Concretes, resinoids, and absolutes are a type of essential oil that cannot be distilled or expressed because the plant material used is very fragile. The volatile compounds are extracted using hydrocarbons, most often hexane. However, the three have some differences. Concretes are made from delicate botanical matter, and often contain other plant tissues than just the volatile compounds, creating a liquid that is very colorful and more stable than most essential oils. Resinoids are created by using very resinous plant matter, such as labdanum, frankincense, and galbanum. Finally, absolutes are extracted with ethanol. After the ethanol evaporates, an extremely concentrated form of essential oil is what is left and utilized. They are often the most expensive type of essential oil and capture the aroma of the original plant most closely. If you have seen the Jasmine Grandiflorum Absolute in store or online then you found one of the few absolutes we carry. 

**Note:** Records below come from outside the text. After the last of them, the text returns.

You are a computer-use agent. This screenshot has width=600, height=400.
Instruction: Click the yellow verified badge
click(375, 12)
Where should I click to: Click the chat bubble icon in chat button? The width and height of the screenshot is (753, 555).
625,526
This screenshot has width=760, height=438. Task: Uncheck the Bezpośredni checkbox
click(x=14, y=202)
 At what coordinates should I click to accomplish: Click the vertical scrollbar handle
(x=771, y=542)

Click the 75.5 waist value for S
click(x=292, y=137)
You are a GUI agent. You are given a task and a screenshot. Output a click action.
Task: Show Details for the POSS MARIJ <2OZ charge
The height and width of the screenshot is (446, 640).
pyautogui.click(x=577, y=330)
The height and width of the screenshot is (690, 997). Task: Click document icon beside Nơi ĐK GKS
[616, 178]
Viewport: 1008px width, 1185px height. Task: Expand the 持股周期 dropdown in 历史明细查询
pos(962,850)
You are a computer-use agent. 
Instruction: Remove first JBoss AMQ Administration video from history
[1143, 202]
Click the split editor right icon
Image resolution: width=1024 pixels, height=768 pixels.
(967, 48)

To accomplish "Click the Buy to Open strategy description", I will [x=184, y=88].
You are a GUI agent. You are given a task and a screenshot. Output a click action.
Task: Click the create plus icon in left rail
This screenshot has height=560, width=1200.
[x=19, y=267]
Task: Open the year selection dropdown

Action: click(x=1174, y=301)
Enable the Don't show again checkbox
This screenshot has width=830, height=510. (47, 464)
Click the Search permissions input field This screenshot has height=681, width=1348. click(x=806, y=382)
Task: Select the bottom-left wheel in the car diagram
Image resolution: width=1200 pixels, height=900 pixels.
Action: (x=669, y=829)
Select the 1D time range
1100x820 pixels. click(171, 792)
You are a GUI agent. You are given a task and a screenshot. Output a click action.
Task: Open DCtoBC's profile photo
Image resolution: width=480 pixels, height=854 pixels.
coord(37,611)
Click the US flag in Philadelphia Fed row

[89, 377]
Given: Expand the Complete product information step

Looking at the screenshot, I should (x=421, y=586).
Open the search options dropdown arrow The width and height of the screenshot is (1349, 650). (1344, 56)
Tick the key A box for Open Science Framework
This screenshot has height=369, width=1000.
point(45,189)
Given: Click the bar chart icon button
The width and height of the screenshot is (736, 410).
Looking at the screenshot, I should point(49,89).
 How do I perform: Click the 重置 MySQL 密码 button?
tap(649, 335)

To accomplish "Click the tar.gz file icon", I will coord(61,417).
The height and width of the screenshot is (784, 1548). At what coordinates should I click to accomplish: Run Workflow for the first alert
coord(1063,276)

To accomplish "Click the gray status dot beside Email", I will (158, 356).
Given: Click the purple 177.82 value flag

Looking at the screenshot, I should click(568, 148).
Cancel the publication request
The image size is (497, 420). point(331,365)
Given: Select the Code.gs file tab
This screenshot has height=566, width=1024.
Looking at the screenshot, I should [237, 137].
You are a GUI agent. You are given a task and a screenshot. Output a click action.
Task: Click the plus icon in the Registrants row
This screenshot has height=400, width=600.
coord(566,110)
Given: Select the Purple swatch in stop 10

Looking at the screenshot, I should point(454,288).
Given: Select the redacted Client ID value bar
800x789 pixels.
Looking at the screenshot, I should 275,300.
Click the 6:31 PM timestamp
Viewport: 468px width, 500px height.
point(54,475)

CO2 extraction is another solvent-based essential oil extraction method and also has the added benefit of sounding very cool. The solvent used here is the same gas that we exhale when we breathe. The carbon dioxide is placed under heavy pressure and low heat, turning it into a liquid. The high pressure allows the volatile compounds of the botanical material to be released. Next, the carbon dioxide depressurizes and turns back into normal CO2 gas, leaving behind the essential oil. Essentique carries a CO2 extract – the very prized Vanilla Bourbon CO2 extract.

Sound complicated? Well, yes, it is pretty complicated. But whether you are completely devoted to aromatherapy or simply dabble in essential oil usage, it’s pretty interesting and important to learn and know how essential oils are made and where yours are coming from.